DATASET EXTRACT:

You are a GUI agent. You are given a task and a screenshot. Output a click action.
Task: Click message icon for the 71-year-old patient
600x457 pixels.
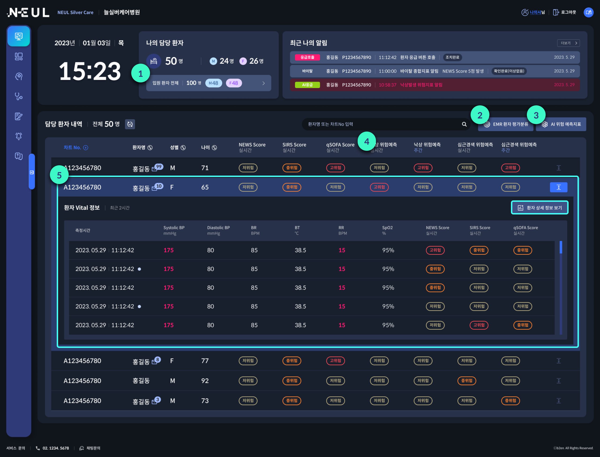coord(154,169)
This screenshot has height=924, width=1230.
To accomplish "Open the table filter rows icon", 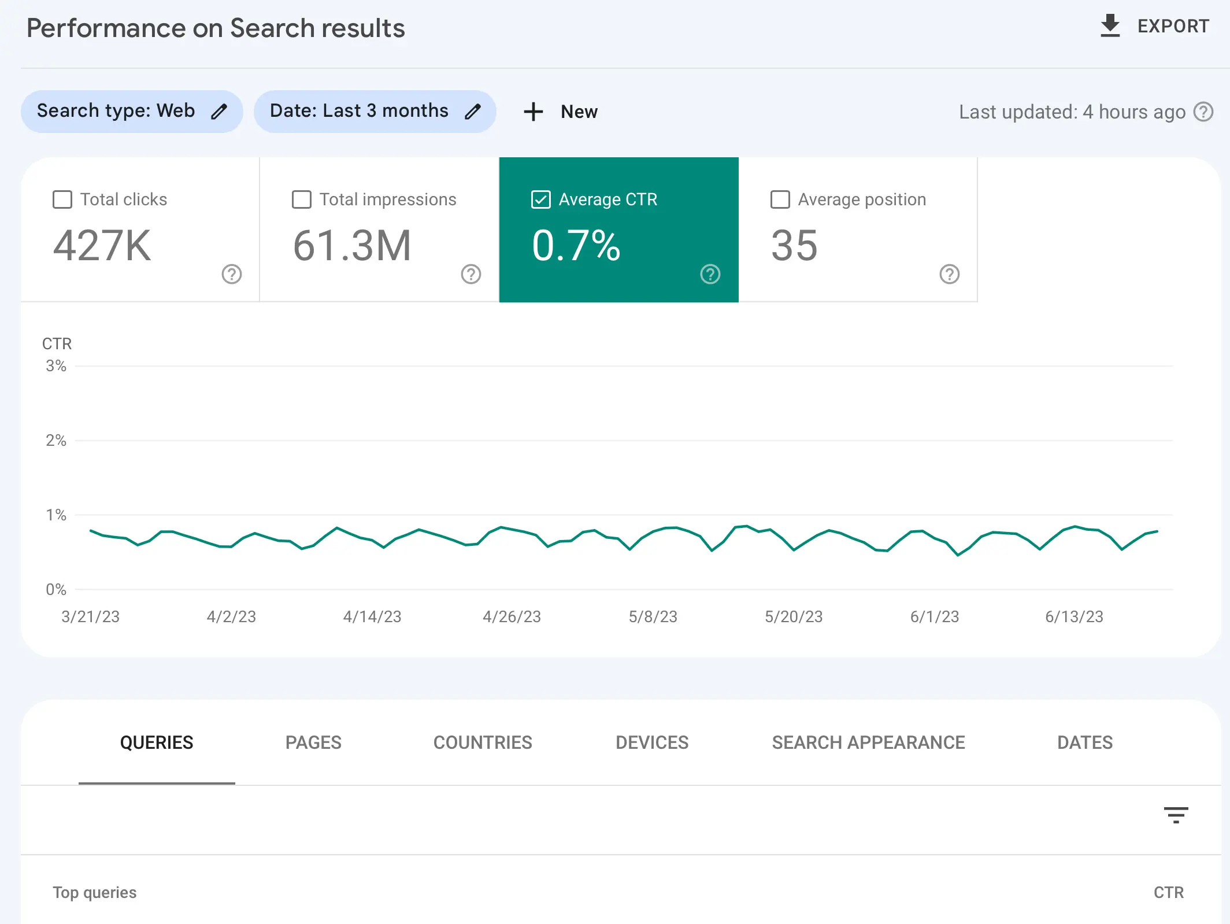I will click(x=1176, y=815).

WHAT YOU ARE ASKED TO DO: Copy every line from the material in which the word "screenshot" can be found.

RESULT OF THE EXERCISE:
You are a GUI agent. You are given a task and a screenshot. Output a click action.
This screenshot has height=924, width=1230.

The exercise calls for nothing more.